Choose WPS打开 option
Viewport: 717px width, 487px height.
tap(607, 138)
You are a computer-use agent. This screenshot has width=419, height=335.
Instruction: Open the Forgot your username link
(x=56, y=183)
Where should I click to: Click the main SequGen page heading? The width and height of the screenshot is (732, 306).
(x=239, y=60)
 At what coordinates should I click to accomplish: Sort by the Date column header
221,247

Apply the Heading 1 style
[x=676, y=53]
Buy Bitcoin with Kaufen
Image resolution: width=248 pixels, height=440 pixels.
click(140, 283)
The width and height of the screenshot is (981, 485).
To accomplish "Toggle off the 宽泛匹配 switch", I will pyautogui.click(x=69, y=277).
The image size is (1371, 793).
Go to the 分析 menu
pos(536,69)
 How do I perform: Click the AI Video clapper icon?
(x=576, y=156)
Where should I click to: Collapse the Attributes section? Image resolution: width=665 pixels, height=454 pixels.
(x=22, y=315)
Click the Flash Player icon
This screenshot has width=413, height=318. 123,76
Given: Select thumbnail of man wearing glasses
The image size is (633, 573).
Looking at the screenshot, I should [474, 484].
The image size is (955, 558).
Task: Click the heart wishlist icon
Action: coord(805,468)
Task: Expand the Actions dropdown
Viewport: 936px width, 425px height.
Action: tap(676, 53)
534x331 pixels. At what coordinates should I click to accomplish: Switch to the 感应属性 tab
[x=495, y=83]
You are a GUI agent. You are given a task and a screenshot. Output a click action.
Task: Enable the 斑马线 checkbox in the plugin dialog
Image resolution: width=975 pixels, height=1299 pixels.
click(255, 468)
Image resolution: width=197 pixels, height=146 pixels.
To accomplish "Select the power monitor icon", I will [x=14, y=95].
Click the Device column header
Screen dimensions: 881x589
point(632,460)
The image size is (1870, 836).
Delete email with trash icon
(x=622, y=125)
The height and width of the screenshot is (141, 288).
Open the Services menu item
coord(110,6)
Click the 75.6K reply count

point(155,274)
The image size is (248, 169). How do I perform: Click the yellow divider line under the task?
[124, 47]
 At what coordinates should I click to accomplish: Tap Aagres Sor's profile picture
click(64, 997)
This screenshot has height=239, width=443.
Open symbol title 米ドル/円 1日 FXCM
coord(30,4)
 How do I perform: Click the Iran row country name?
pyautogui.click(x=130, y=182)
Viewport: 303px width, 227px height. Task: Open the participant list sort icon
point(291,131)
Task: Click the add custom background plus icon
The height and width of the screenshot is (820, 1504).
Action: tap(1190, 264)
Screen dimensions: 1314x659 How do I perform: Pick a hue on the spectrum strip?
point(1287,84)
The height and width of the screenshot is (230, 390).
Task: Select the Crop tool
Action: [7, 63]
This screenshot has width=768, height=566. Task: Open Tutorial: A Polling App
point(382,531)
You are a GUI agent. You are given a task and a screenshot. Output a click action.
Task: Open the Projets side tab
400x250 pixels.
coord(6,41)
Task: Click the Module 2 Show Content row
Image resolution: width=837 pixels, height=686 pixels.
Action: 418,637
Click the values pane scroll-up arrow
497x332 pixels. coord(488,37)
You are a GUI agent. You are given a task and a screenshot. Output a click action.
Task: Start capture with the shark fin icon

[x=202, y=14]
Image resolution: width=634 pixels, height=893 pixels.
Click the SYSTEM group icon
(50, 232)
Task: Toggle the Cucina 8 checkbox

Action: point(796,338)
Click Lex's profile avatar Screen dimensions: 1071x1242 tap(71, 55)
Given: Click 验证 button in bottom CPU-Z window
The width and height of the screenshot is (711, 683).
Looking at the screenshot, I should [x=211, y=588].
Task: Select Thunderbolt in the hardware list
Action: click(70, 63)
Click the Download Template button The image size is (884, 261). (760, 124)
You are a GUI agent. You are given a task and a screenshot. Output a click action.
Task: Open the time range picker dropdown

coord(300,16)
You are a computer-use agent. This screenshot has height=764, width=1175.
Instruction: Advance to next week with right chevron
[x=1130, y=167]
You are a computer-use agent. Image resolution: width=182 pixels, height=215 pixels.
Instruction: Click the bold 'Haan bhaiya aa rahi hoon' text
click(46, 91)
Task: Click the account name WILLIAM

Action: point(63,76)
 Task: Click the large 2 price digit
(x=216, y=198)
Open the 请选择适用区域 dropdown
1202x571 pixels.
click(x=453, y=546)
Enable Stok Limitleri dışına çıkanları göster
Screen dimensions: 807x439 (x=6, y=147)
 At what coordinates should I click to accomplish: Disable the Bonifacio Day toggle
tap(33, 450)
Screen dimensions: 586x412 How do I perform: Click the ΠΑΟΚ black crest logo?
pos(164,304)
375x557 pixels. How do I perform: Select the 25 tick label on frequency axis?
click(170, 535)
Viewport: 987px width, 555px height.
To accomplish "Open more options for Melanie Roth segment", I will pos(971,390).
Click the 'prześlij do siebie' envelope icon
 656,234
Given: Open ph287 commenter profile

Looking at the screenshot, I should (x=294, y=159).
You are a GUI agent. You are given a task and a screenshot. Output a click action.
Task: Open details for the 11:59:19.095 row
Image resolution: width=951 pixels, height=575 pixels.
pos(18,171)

--------------------------------------------------

● **Aim of the task**: Copy the lines of the listing exactly. Skip none.

● **Response below**:
Choose WPS打开 option
Viewport: 717px width, 487px height.
tap(607, 138)
You are a computer-use agent. This screenshot has width=419, height=335.
Instruction: Open the Forgot your username link
(x=56, y=183)
Where should I click to: Click the main SequGen page heading? The width and height of the screenshot is (732, 306).
(x=239, y=60)
 At what coordinates should I click to accomplish: Sort by the Date column header
221,247

Apply the Heading 1 style
[x=676, y=53]
Buy Bitcoin with Kaufen
Image resolution: width=248 pixels, height=440 pixels.
click(140, 283)
The width and height of the screenshot is (981, 485).
To accomplish "Toggle off the 宽泛匹配 switch", I will pyautogui.click(x=69, y=277).
The image size is (1371, 793).
Go to the 分析 menu
pos(536,69)
 How do I perform: Click the AI Video clapper icon?
(x=576, y=156)
Where should I click to: Collapse the Attributes section? Image resolution: width=665 pixels, height=454 pixels.
(x=22, y=315)
Click the Flash Player icon
This screenshot has width=413, height=318. 123,76
Given: Select thumbnail of man wearing glasses
The image size is (633, 573).
Looking at the screenshot, I should [474, 484].
The image size is (955, 558).
Task: Click the heart wishlist icon
Action: coord(805,468)
Task: Expand the Actions dropdown
Viewport: 936px width, 425px height.
Action: tap(676, 53)
534x331 pixels. At what coordinates should I click to accomplish: Switch to the 感应属性 tab
[x=495, y=83]
You are a GUI agent. You are given a task and a screenshot. Output a click action.
Task: Enable the 斑马线 checkbox in the plugin dialog
Image resolution: width=975 pixels, height=1299 pixels.
click(255, 468)
Image resolution: width=197 pixels, height=146 pixels.
To accomplish "Select the power monitor icon", I will [x=14, y=95].
Click the Device column header
Screen dimensions: 881x589
point(632,460)
The image size is (1870, 836).
Delete email with trash icon
(x=622, y=125)
The height and width of the screenshot is (141, 288).
Open the Services menu item
coord(110,6)
Click the 75.6K reply count

point(155,274)
The image size is (248, 169). How do I perform: Click the yellow divider line under the task?
[124, 47]
 At what coordinates should I click to accomplish: Tap Aagres Sor's profile picture
click(64, 997)
This screenshot has height=239, width=443.
Open symbol title 米ドル/円 1日 FXCM
coord(30,4)
 How do I perform: Click the Iran row country name?
pyautogui.click(x=130, y=182)
Viewport: 303px width, 227px height. Task: Open the participant list sort icon
point(291,131)
Task: Click the add custom background plus icon
The height and width of the screenshot is (820, 1504).
Action: tap(1190, 264)
Screen dimensions: 1314x659 How do I perform: Pick a hue on the spectrum strip?
point(1287,84)
The height and width of the screenshot is (230, 390).
Task: Select the Crop tool
Action: [7, 63]
This screenshot has width=768, height=566. Task: Open Tutorial: A Polling App
point(382,531)
You are a GUI agent. You are given a task and a screenshot. Output a click action.
Task: Open the Projets side tab
400x250 pixels.
coord(6,41)
Task: Click the Module 2 Show Content row
Image resolution: width=837 pixels, height=686 pixels.
Action: 418,637
Click the values pane scroll-up arrow
497x332 pixels. coord(488,37)
You are a GUI agent. You are given a task and a screenshot. Output a click action.
Task: Start capture with the shark fin icon

[x=202, y=14]
Image resolution: width=634 pixels, height=893 pixels.
Click the SYSTEM group icon
(50, 232)
Task: Toggle the Cucina 8 checkbox

Action: point(796,338)
Click Lex's profile avatar Screen dimensions: 1071x1242 tap(71, 55)
Given: Click 验证 button in bottom CPU-Z window
The width and height of the screenshot is (711, 683).
Looking at the screenshot, I should [x=211, y=588].
Task: Select Thunderbolt in the hardware list
Action: click(70, 63)
Click the Download Template button The image size is (884, 261). (760, 124)
You are a GUI agent. You are given a task and a screenshot. Output a click action.
Task: Open the time range picker dropdown

coord(300,16)
You are a computer-use agent. This screenshot has height=764, width=1175.
Instruction: Advance to next week with right chevron
[x=1130, y=167]
You are a computer-use agent. Image resolution: width=182 pixels, height=215 pixels.
Instruction: Click the bold 'Haan bhaiya aa rahi hoon' text
click(46, 91)
Task: Click the account name WILLIAM

Action: point(63,76)
 Task: Click the large 2 price digit
(x=216, y=198)
Open the 请选择适用区域 dropdown
1202x571 pixels.
click(x=453, y=546)
Enable Stok Limitleri dışına çıkanları göster
Screen dimensions: 807x439 (x=6, y=147)
 At what coordinates should I click to accomplish: Disable the Bonifacio Day toggle
tap(33, 450)
Screen dimensions: 586x412 How do I perform: Click the ΠΑΟΚ black crest logo?
pos(164,304)
375x557 pixels. How do I perform: Select the 25 tick label on frequency axis?
click(170, 535)
Viewport: 987px width, 555px height.
To accomplish "Open more options for Melanie Roth segment", I will pos(971,390).
Click the 'prześlij do siebie' envelope icon
 656,234
Given: Open ph287 commenter profile

Looking at the screenshot, I should (x=294, y=159).
You are a GUI agent. You are given a task and a screenshot. Output a click action.
Task: Open details for the 11:59:19.095 row
Image resolution: width=951 pixels, height=575 pixels.
pos(18,171)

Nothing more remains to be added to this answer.